**WHAT IS NEEDED**
Output only the lines from the start of the entries through the line holding "You are a computer-use". Each line must match the original exactly.

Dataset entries
※ ※ ※
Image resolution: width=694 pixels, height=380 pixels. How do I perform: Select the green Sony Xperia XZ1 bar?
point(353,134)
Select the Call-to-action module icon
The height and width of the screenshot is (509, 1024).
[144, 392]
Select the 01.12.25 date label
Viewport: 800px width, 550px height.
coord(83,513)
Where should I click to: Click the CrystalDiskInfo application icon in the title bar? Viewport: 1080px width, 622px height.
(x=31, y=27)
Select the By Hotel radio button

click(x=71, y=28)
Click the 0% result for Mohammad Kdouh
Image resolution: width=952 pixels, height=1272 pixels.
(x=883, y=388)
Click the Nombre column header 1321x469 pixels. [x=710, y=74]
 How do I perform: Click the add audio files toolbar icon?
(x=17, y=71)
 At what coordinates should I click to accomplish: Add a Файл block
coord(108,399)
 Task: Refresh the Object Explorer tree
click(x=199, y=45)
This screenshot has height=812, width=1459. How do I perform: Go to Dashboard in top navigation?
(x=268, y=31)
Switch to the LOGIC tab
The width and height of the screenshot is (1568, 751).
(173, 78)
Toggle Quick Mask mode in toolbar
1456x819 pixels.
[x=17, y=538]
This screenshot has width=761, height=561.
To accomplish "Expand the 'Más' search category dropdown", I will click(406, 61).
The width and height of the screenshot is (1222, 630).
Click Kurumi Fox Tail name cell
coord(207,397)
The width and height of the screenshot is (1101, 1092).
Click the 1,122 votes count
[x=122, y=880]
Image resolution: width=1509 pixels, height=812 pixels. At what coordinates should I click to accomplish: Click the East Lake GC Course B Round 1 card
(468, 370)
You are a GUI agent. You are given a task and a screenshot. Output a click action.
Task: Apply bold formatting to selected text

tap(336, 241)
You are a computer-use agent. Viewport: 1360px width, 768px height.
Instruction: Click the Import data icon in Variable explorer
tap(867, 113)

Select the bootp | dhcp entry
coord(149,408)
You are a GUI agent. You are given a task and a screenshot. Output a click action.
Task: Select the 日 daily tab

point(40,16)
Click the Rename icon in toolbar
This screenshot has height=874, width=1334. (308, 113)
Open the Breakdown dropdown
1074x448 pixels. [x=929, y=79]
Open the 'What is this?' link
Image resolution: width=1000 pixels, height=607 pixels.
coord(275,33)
※ ※ ※
**SOLUTION TO THIS PROBLEM**
Image resolution: width=694 pixels, height=380 pixels. How do I perform: Select the green Sony Xperia XZ1 bar?
point(353,134)
Select the Call-to-action module icon
The height and width of the screenshot is (509, 1024).
[144, 392]
Select the 01.12.25 date label
Viewport: 800px width, 550px height.
coord(83,513)
Where should I click to: Click the CrystalDiskInfo application icon in the title bar? Viewport: 1080px width, 622px height.
(x=31, y=27)
Select the By Hotel radio button

click(x=71, y=28)
Click the 0% result for Mohammad Kdouh
Image resolution: width=952 pixels, height=1272 pixels.
(x=883, y=388)
Click the Nombre column header 1321x469 pixels. [x=710, y=74]
 How do I perform: Click the add audio files toolbar icon?
(x=17, y=71)
 At what coordinates should I click to accomplish: Add a Файл block
coord(108,399)
 Task: Refresh the Object Explorer tree
click(x=199, y=45)
This screenshot has height=812, width=1459. How do I perform: Go to Dashboard in top navigation?
(x=268, y=31)
Switch to the LOGIC tab
The width and height of the screenshot is (1568, 751).
(173, 78)
Toggle Quick Mask mode in toolbar
1456x819 pixels.
[x=17, y=538]
This screenshot has width=761, height=561.
To accomplish "Expand the 'Más' search category dropdown", I will click(406, 61).
The width and height of the screenshot is (1222, 630).
Click Kurumi Fox Tail name cell
coord(207,397)
The width and height of the screenshot is (1101, 1092).
Click the 1,122 votes count
[x=122, y=880]
Image resolution: width=1509 pixels, height=812 pixels. At what coordinates should I click to accomplish: Click the East Lake GC Course B Round 1 card
(468, 370)
You are a GUI agent. You are given a task and a screenshot. Output a click action.
Task: Apply bold formatting to selected text

tap(336, 241)
You are a computer-use agent. Viewport: 1360px width, 768px height.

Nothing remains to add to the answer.